**抜粋文**:

>>>

初診年齢引き上げへ 精神科受診で神奈川県配慮

 思春期の精神科受診の抵抗感を和らげようと、神奈川県の黒岩祐治知事は12日、県立こども医療センター(横浜市港南区)の初診年齢引き上げに向けて検討を始める意向を明らかにした。近隣の精神医療センターとの連携を強化し、子どもの心の問題に対する専門的な医療の提供を目指す。

 こども医療センターは、一般的な小児科の対象年齢を踏まえ、初診を15歳までに限定して運用。一方、精神医療センターの思春期医療は12〜18歳を受け入れているが、「精神科」への抵抗から受診をためらう中高生が少なくないという。

 この年代の症例では、朝起きられない心身症「起立性調節障害」などが目立ち、知事も「思春期の医療ニーズの増加や多様化に対応していくことは大変意義がある」と指摘。こども医療センターが受け入れることで、早期治療につながるとの認識を示した。

<<<

**提供データ**:
>>>

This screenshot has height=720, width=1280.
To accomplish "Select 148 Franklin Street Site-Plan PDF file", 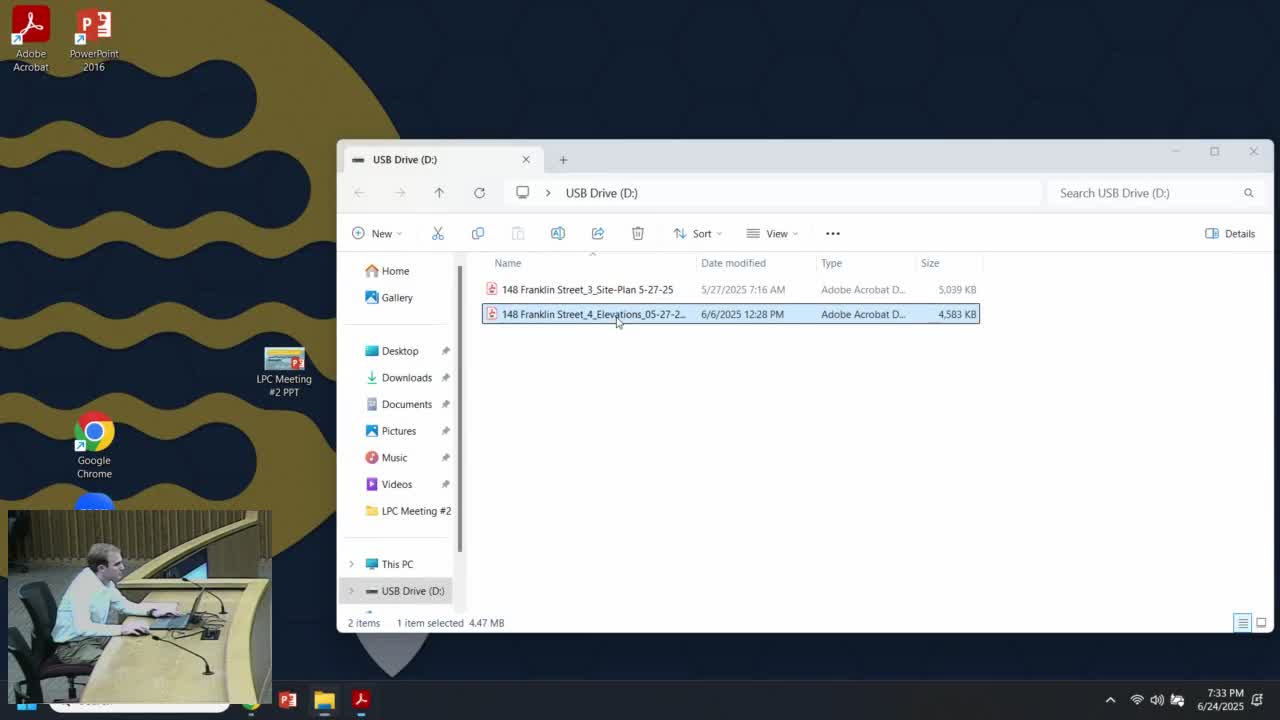I will pos(587,289).
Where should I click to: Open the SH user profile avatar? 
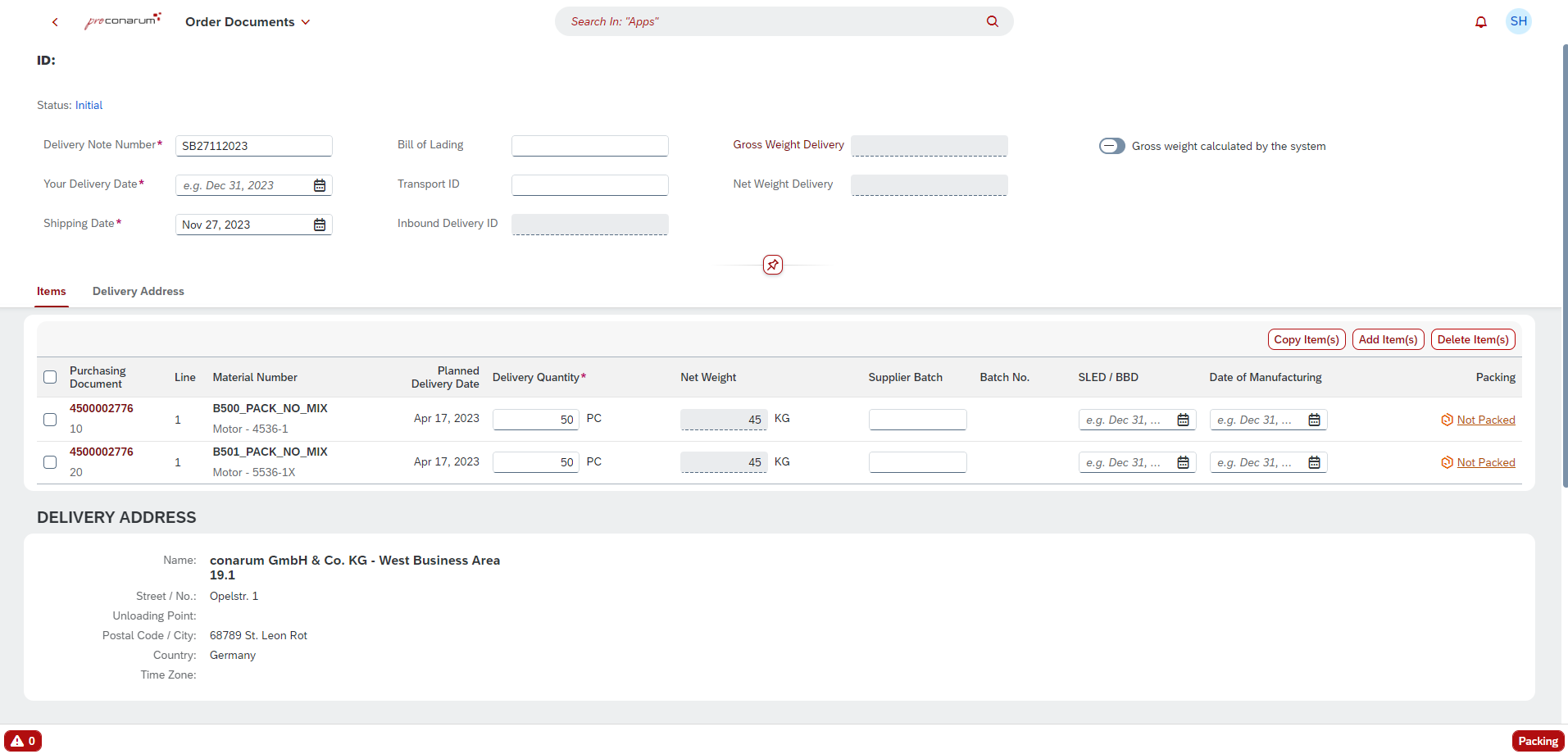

<<<

**練習問題**:
**a)** 抜粋文の中で鉤括弧「」に囲まれた語句をすべて、出てくる順に書き出しなさい。
**b)** 次の(i)〜(iii)が抜粋文の内容と合っているかどうかを「はい」か「いいえ」で答え、判断の根拠となる箇所をそのまま引用しなさい。
(i) こども医療センターは初診を15歳までに限っている。
(ii) 精神医療センターの思春期医療は12〜18歳を受け入れている。
(iii) 黒岩知事は、こども医療センターの初診年齢の引き上げを決定したと発表した。
**c)** 神奈川県の思春期の精神科受診をめぐる抜粋文を、最後の文の後から書き継ぎなさい。

**解答**:
**a)**
「精神科」
「起立性調節障害」
「思春期の医療ニーズの増加や多様化に対応していくことは大変意義がある」

**b)**
(i) はい。「初診を15歳までに限定して運用」
(ii) はい。「精神医療センターの思春期医療は12〜18歳を受け入れている」
(iii) いいえ。「初診年齢引き上げに向けて検討を始める意向を明らかにした」

**c)**
 ただ、受け入れの実現には、全国的に不足している思春期専門精神科医の確保や病棟の整備といった課題が山積しているのも事実。同センター単体での対応にも限界があるとし、他の医療機関とのネットワーク構築も視野に検討を進める考えだ。今後は近隣にある精神医療センターの医師とともに検討チームを立ち上げ、役割分担や連携方法について検討を進めるという。

 同日の県議会本会議で、磯本桂太郎氏(自民党)の代表質問に答えた。